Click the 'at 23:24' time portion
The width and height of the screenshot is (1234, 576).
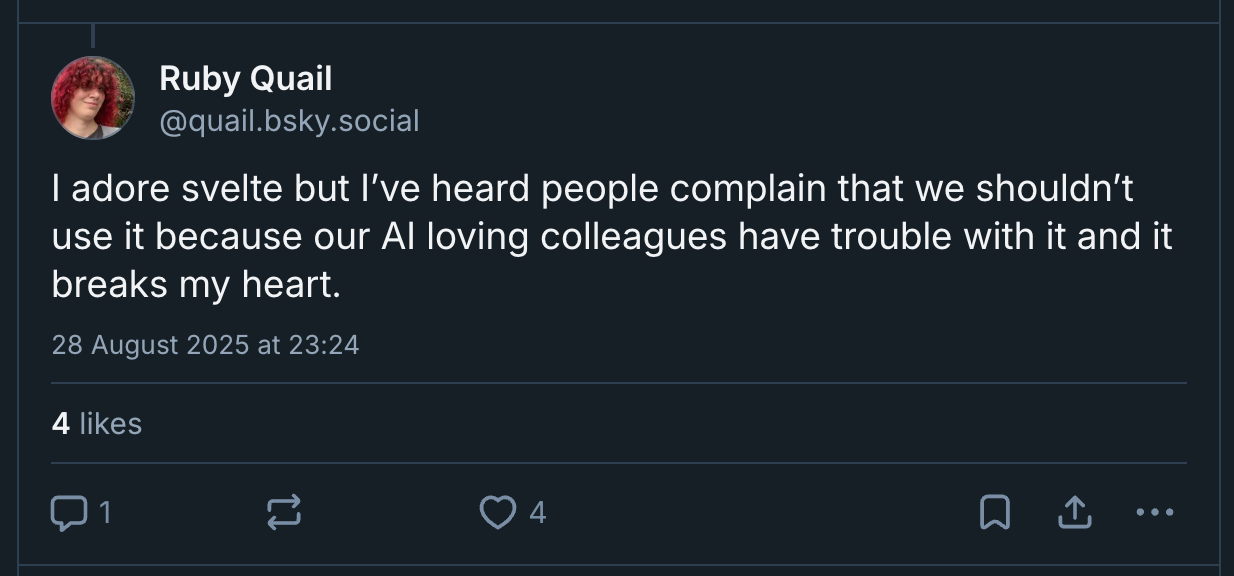tap(308, 345)
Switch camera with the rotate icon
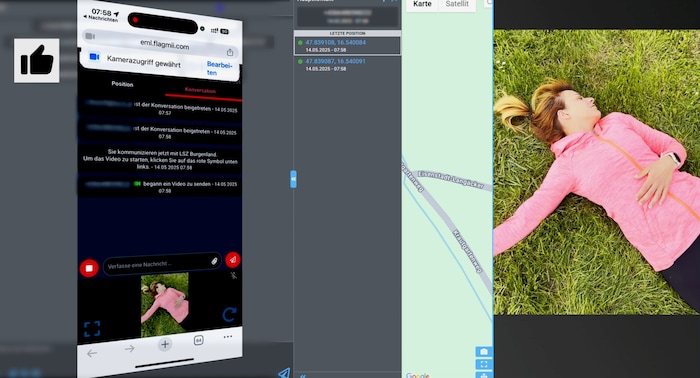The image size is (700, 378). (229, 314)
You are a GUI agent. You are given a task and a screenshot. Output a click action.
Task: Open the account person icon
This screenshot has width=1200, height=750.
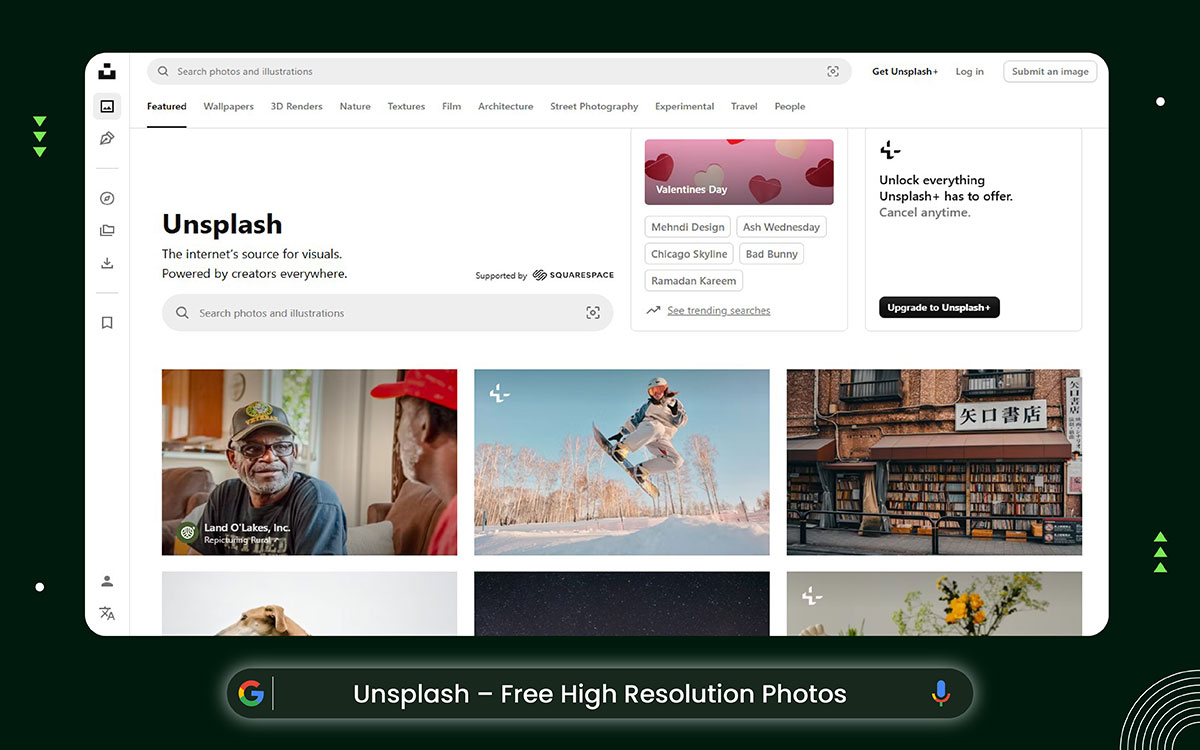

========

▶ **What to do**: Please reproduce each entry exactly as given and omit the pictures.

▶ **Solution to this exercise**:
Click the 'at 23:24' time portion
The width and height of the screenshot is (1234, 576).
tap(308, 345)
Switch camera with the rotate icon
The image size is (700, 378). (229, 314)
You are a GUI agent. You are given a task and a screenshot. Output a click action.
Task: Open the account person icon
This screenshot has width=1200, height=750.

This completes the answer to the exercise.